Iran opened a seven-day state funeral for Ayatollah Ali Khamenei on Friday, with delegations from more than 100 countries expected in Tehran to mark the death of the supreme leader who had led the Islamic Republic since 1989, according to Al Jazeera.

Khamenei, 86, was killed on February 28 in a joint United States-Israeli air strike on his compound, on the first day of what became the 2026 war between Iran and the US and Israel, Al Jazeera reported. The funeral, originally planned for March, was postponed because of the fighting.

The ceremonies come as Iran adjusts to a leadership transition that was settled during the war itself. In March, Iran's Assembly of Experts named Khamenei's son, Mojtaba Khamenei, as the new supreme leader, according to Fortune.

A funeral delayed by war

Al Jazeera reported that the proceedings begin in Tehran and run for a week: public viewings at the capital's Grand Mosalla over the weekend, processions toward the holy city of Qom, ceremonies in the Iraqi shrine cities of Najaf and Karbala, and a final burial the following Friday in Mashhad at the Imam Reza shrine.
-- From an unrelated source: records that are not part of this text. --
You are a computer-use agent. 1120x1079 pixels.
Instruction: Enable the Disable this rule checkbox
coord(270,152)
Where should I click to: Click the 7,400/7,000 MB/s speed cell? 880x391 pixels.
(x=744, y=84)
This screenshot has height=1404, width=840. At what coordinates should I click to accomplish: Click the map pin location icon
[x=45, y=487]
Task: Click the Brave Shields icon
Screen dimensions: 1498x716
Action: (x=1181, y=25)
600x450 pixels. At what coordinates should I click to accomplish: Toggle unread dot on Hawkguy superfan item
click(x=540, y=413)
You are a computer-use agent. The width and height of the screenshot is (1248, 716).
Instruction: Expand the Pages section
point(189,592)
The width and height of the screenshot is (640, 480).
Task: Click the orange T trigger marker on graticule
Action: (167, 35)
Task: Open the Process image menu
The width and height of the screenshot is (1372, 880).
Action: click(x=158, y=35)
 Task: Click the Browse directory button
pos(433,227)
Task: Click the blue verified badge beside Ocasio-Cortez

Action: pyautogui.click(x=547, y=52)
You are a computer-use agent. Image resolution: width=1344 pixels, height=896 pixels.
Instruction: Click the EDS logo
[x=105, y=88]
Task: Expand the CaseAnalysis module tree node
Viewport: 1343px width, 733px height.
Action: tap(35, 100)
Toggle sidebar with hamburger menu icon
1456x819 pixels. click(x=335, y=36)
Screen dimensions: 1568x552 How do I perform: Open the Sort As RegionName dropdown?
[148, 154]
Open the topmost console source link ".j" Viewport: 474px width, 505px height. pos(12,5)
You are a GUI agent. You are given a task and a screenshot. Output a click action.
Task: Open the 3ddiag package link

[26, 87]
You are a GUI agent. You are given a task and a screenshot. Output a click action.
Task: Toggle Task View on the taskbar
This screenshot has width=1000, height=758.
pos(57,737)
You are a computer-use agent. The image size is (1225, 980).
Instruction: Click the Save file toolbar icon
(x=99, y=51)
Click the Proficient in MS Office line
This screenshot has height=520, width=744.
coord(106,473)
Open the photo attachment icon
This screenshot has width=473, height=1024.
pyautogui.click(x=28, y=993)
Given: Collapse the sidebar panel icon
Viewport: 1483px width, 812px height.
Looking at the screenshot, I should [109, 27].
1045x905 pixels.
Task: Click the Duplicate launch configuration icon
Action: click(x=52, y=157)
The war that killed Khamenei ended in a ceasefire. The United States and Iran, together with Israel, agreed to halt fighting in early April after more than five weeks, and the two presidents signed a memorandum of understanding intended to formally end the conflict on June 17, according to a UK House of Commons Library briefing and reporting by Al Jazeera. Al Jazeera reported that both sides launched attacks during the ceasefire period.

A contested succession

Fortune reported that the Assembly of Experts, meeting from March 3 to 8, chose the 56-year-old Mojtaba Khamenei, describing him as a secretive cleric with close ties to the paramilitary Revolutionary Guard, and that his selection was announced on March 9. Fortune reported dissent within Iran over the choice, with some political figures objecting that passing the title from father to son amounted to hereditary rule of the kind toppled in the 1979 revolution.

Al Jazeera reported that the new supreme leader will not attend his father's funeral, citing security concerns after Israeli assassination threats.

Who is attending, and who is not

According to Al Jazeera, heads of state and government expected in Tehran include Pakistani Prime Minister Shehbaz Sharif, Tajikistan's President Emomali Rahmon, Armenian Prime Minister Nikol Pashinyan and Georgian President Mikheil Kavelashvili. China, Russia, India, Turkey, Afghanistan and Bangladesh are sending deputy or senior officials, the outlet reported, with Russia represented by Security Council Deputy Chairman Dmitry Medvedev. Outlook India reported that India's delegation is led by a junior minister and a state governor.

Al Jazeera's list of confirmed attendees included no Western heads of state.

What to watch

Al Jazeera quoted Iranian military commander Ali Abdollahi warning the United States and Israel to "avoid any miscalculation." The war's central question, the future of Iran's nuclear program, remains unresolved: the House of Commons Library briefing cited a preliminary US Defense Intelligence Agency assessment that Iran had moved much of its enriched uranium before the strikes and that the attacks set back its weapons capability by only months. How the new supreme leader consolidates authority, and whether the ceasefire holds, are among the open questions Iran faces after the transition.